What I got wrong, and what it means

The original post’s conclusions were mostly wrong. Not because the analysis was bad, but because the data was bad. A one-character regex bug silently corrupted every grading decision involving sharp notes — and sharps are common enough in guitar music that it affected a significant fraction of the test suite. Two test cases with wrong answers didn’t help either.

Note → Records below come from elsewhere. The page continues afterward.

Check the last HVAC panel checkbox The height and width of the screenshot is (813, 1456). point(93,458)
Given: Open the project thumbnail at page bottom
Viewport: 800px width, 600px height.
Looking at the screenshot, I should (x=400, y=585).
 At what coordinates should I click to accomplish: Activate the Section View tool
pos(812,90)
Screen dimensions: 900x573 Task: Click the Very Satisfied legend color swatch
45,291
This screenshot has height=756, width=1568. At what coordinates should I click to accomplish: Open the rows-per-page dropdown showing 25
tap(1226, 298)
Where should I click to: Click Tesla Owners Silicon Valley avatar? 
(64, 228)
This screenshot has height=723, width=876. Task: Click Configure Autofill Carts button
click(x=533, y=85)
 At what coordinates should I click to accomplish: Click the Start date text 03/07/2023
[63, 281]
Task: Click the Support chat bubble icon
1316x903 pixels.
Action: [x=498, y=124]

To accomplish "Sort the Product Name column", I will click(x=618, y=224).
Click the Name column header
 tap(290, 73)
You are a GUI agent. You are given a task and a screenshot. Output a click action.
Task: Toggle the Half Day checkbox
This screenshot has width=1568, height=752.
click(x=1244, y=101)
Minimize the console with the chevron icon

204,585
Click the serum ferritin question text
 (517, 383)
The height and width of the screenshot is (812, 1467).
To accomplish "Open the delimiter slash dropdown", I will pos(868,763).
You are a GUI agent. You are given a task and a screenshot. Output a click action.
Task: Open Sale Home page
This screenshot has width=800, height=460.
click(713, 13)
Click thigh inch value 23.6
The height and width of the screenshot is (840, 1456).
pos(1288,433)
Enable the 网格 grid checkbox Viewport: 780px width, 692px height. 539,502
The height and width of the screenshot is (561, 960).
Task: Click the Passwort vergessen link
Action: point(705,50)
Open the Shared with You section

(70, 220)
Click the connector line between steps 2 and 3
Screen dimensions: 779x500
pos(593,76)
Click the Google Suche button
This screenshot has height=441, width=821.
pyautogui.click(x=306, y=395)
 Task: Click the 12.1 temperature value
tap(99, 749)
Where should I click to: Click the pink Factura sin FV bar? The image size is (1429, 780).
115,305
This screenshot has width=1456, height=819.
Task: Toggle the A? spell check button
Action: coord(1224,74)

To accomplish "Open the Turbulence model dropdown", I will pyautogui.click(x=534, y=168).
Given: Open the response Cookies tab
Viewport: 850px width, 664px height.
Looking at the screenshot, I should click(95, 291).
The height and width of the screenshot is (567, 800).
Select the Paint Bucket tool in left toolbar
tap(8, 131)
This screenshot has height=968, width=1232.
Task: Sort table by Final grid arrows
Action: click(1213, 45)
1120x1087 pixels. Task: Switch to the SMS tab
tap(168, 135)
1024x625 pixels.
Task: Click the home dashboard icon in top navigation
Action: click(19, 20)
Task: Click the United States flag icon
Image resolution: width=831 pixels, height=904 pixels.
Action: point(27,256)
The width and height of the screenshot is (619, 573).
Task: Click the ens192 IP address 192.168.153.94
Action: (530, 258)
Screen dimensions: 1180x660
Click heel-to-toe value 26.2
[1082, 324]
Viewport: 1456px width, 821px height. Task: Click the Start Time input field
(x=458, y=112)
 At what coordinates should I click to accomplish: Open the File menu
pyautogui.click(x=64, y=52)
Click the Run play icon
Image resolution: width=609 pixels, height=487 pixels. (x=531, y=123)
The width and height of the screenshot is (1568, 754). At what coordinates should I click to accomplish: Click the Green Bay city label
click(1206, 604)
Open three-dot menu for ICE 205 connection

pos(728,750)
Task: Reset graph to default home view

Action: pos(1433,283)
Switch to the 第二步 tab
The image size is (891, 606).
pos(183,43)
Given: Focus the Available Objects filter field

The meta-lesson: eval pipelines are code, and code has bugs. When 10 out of 182 questions show 0% success across all 18 models, the most likely explanation isn’t that the question is impossibly hard — it’s that your grader is broken. I should have caught that pattern sooner.

The corrected results tell a clearer and more interesting story. Open-weight models aren’t just competitive on this task — they dominate it. And the cheapest model on the leaderboard is tied for first place.

Full results are live at fretbench.tymo.ai/results. Everything is open source on GitHub.